Space-Tech Turned Bio-Tech: How UCF Technology Developed for NASA Is Making the Leap to Healthcare
August 31, 2016
As Dr. Vanaja V. Ragavan discovered, help may be closer — and more affordable — than you imagined.
The University of Central Florida’s relationship with healthcare diagnostics startup company Aviana Molecular Technology, LLC (AMT) began with the licensing of sensors developed for NASA by Donald Malocha, Ph.D., Pegasus Professor of Electrical Engineering at UCF. From there, AMT received substantial funding from the Florida Institute for Commercialization of Public Research to commercialize the sensors, and the company is now a tenant at the UCF Business Incubation Program’s tech incubator.
AMT also received an STTR grant from NASA to take these sensors that are currently being conceived for use on vehicles in extra-terrestrial missions and repurpose them as biosensors.
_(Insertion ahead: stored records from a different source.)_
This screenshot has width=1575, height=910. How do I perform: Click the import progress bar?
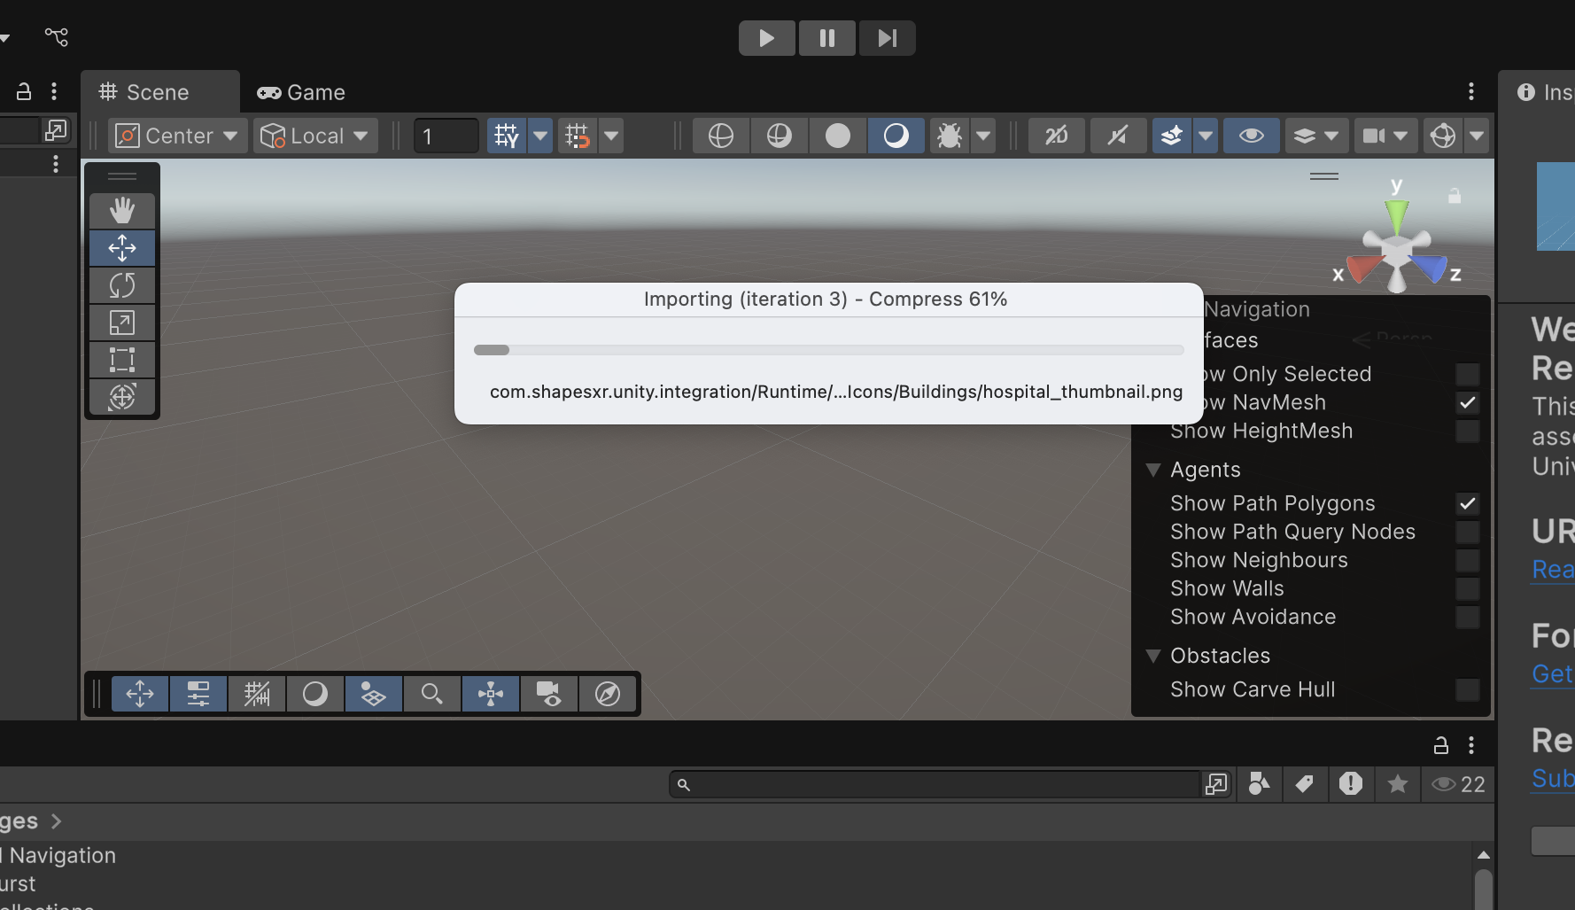coord(828,350)
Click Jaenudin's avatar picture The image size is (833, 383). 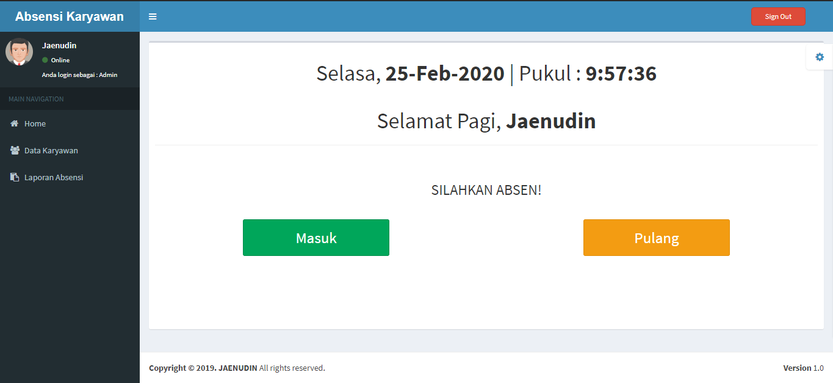tap(19, 52)
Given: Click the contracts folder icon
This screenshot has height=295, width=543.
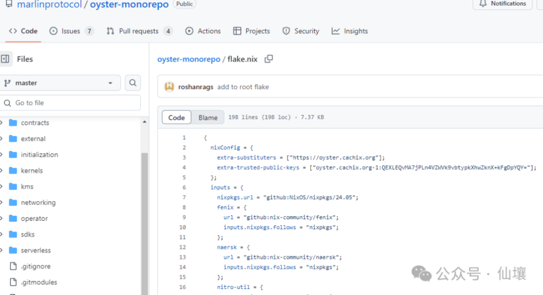Looking at the screenshot, I should click(13, 123).
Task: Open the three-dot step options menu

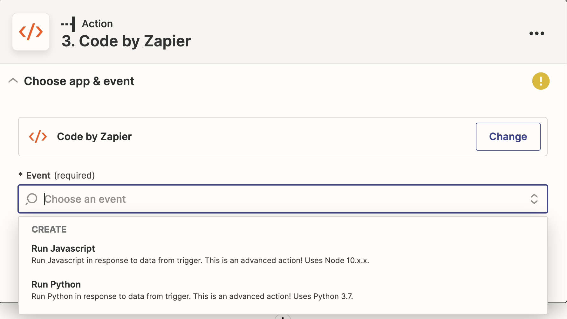Action: pyautogui.click(x=537, y=33)
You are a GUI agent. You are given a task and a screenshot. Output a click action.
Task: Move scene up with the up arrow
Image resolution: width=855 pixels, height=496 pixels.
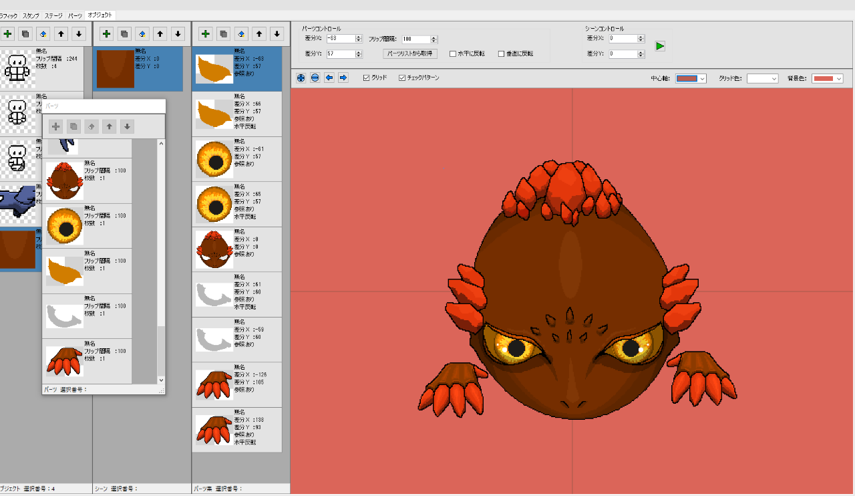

“We plan to expand these sensors into use for monitoring human health,” says Ragavan, president and CEO of AMT. “Right now, a medical test is done for you and sent away to a laboratory. Then you wait. We help the physician or the health care provider make a decision while you’re there.”
She expects the technology will eventually be available for military, space travel, and even veterinary use.
Because these new biosensors are portable, cost-effective and versatile, they can be used in both highly sophisticated health systems and in resource-limited environments where point-of-care diagnosis can positively impact human health.
“Aviana merges the physical sciences and life sciences,” says Andrea Adkins of UCF’s Office of Technology Transfer. “It’s a big success for UCF and for NASA.”
Companies with existing product lines looking for the next technology advancement can search through UCF’s large portfolio of technologies available for licensing, in UCF’s Technology Locator.
Entrepreneurs, like Ragavan, interested in finding tech that can help launch or grow their new enterprise, can browse a subset of the Technology Locator called “Startups, Start Here,” a collection of innovations that are closer to market-ready.
I have worked with many offices of technology transfer around the world,” Ragavan says. “I found UCF to be the most cooperative, the most interested. They’re really interested in commercializing their projects. And they have been really wonderful to work with. I can’t say enough good things about them.”